• [Materials provided]
--

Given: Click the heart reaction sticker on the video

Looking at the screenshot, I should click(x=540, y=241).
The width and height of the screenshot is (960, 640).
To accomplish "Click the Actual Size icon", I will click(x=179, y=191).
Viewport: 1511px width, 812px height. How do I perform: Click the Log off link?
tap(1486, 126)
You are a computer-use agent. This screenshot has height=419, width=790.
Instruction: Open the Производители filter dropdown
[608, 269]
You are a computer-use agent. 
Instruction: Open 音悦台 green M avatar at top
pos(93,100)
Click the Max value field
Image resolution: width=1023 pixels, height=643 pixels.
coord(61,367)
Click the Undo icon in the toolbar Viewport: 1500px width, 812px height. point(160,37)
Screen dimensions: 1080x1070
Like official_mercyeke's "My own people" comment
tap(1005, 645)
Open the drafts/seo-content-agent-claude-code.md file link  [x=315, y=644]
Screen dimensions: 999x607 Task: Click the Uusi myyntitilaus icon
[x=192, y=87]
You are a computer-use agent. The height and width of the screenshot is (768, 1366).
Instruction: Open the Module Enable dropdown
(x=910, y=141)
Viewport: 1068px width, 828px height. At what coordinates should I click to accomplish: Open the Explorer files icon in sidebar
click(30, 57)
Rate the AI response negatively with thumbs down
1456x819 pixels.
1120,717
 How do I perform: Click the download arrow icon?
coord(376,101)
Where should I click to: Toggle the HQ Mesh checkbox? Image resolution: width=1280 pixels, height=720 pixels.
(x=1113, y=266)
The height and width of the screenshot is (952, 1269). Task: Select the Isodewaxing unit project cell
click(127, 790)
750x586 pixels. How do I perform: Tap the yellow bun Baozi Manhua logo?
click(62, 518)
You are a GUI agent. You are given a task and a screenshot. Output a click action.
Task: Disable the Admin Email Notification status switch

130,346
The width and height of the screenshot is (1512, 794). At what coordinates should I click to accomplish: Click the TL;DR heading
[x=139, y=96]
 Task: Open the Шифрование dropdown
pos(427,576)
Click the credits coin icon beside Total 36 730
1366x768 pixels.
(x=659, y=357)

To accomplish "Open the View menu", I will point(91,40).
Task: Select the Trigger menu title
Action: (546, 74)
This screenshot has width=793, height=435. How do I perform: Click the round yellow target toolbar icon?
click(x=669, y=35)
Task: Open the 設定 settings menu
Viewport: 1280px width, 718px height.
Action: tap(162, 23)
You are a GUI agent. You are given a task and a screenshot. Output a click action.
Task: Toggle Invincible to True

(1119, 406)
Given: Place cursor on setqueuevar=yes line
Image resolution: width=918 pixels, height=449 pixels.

--

• [Work instructions] Copy all of the entries above exactly, line for line.

• [Written answer]
Given: Click the heart reaction sticker on the video

Looking at the screenshot, I should click(x=540, y=241).
The width and height of the screenshot is (960, 640).
To accomplish "Click the Actual Size icon", I will click(x=179, y=191).
Viewport: 1511px width, 812px height. How do I perform: Click the Log off link?
tap(1486, 126)
You are a computer-use agent. This screenshot has height=419, width=790.
Instruction: Open the Производители filter dropdown
[608, 269]
You are a computer-use agent. 
Instruction: Open 音悦台 green M avatar at top
pos(93,100)
Click the Max value field
Image resolution: width=1023 pixels, height=643 pixels.
coord(61,367)
Click the Undo icon in the toolbar Viewport: 1500px width, 812px height. point(160,37)
Screen dimensions: 1080x1070
Like official_mercyeke's "My own people" comment
tap(1005, 645)
Open the drafts/seo-content-agent-claude-code.md file link  [x=315, y=644]
Screen dimensions: 999x607 Task: Click the Uusi myyntitilaus icon
[x=192, y=87]
You are a computer-use agent. The height and width of the screenshot is (768, 1366).
Instruction: Open the Module Enable dropdown
(x=910, y=141)
Viewport: 1068px width, 828px height. At what coordinates should I click to accomplish: Open the Explorer files icon in sidebar
click(30, 57)
Rate the AI response negatively with thumbs down
1456x819 pixels.
1120,717
 How do I perform: Click the download arrow icon?
coord(376,101)
Where should I click to: Toggle the HQ Mesh checkbox? Image resolution: width=1280 pixels, height=720 pixels.
(x=1113, y=266)
The height and width of the screenshot is (952, 1269). Task: Select the Isodewaxing unit project cell
click(127, 790)
750x586 pixels. How do I perform: Tap the yellow bun Baozi Manhua logo?
click(62, 518)
You are a GUI agent. You are given a task and a screenshot. Output a click action.
Task: Disable the Admin Email Notification status switch

130,346
The width and height of the screenshot is (1512, 794). At what coordinates should I click to accomplish: Click the TL;DR heading
[x=139, y=96]
 Task: Open the Шифрование dropdown
pos(427,576)
Click the credits coin icon beside Total 36 730
1366x768 pixels.
(x=659, y=357)

To accomplish "Open the View menu", I will point(91,40).
Task: Select the Trigger menu title
Action: (546, 74)
This screenshot has width=793, height=435. How do I perform: Click the round yellow target toolbar icon?
click(x=669, y=35)
Task: Open the 設定 settings menu
Viewport: 1280px width, 718px height.
Action: tap(162, 23)
You are a GUI agent. You are given a task and a screenshot. Output a click action.
Task: Toggle Invincible to True

(1119, 406)
Given: Place cursor on setqueuevar=yes line
Image resolution: width=918 pixels, height=449 pixels.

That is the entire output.